Every day, an average of 80% of people who walk into a store will walk out without spending anything. That’s just a fact of retail life.
It’s incredibly important that you know exactly how to care for those customers who have decided to make a purchase. Visitors who have a positive interaction with a store associate are more likely to convert. On any given day, as many as 25% of your serious prospects will leave if they have not received the level of attention or expertise they want.
So how do you know what these customers want? How can you offer the personalized service and expertise they need?
We’ve dedicated a good amount of space in this blog lately to looking at the in-store part of the total customer journey. This is both a very important phase and a very challenging one – 75% of purchasing decisions are made when a customer is in the store, so it’s hugely important to make your store a great shopper experience. But do you have the information you need to know where to start?

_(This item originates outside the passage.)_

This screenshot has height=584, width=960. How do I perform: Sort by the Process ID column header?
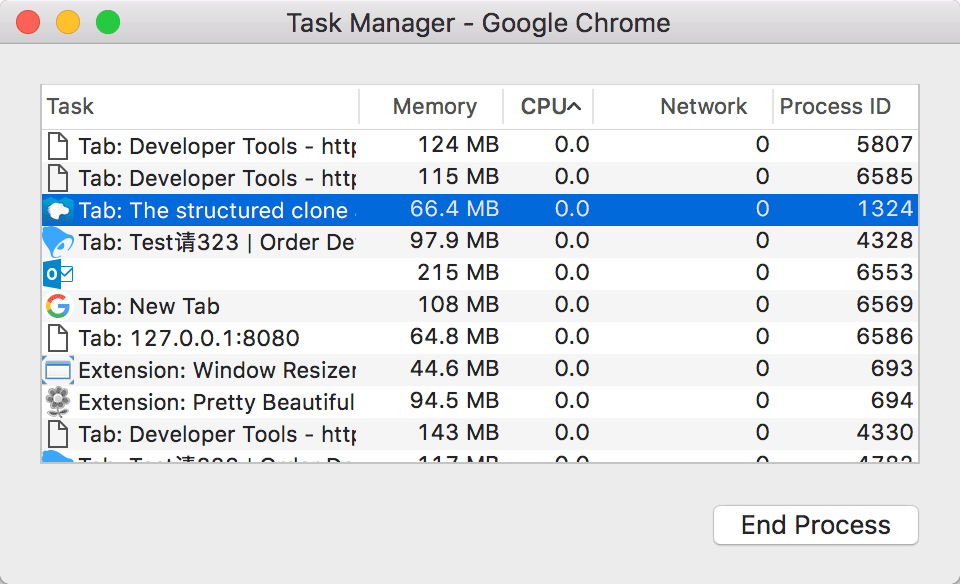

In the brick-and-mortar environment, it’s possible to track data points like walkouts, visits, and conversions. But understanding why prospects and customers have come into the store and why they behave in a certain way seems nearly impossible. Yet this is exactly the depth of insight that can increase your bottom line and give you a real competitive advantage.
Do you know the value of missed revenue? Do you know why prospects become sales or why they leave? Most importantly, do you know how to control it?
Too many retailers leave money on the table (often unknowingly) because they simply aren’t aware of the technologies available to help them. They also may lack the awareness of who those customers are, how they have found the brand or location, what brought them into the store, and what they need to accomplish. A well-integrated customer journey management solution can address the challenges of getting more customers into their store, keeping them there longer, and building productive engagements with the best employees.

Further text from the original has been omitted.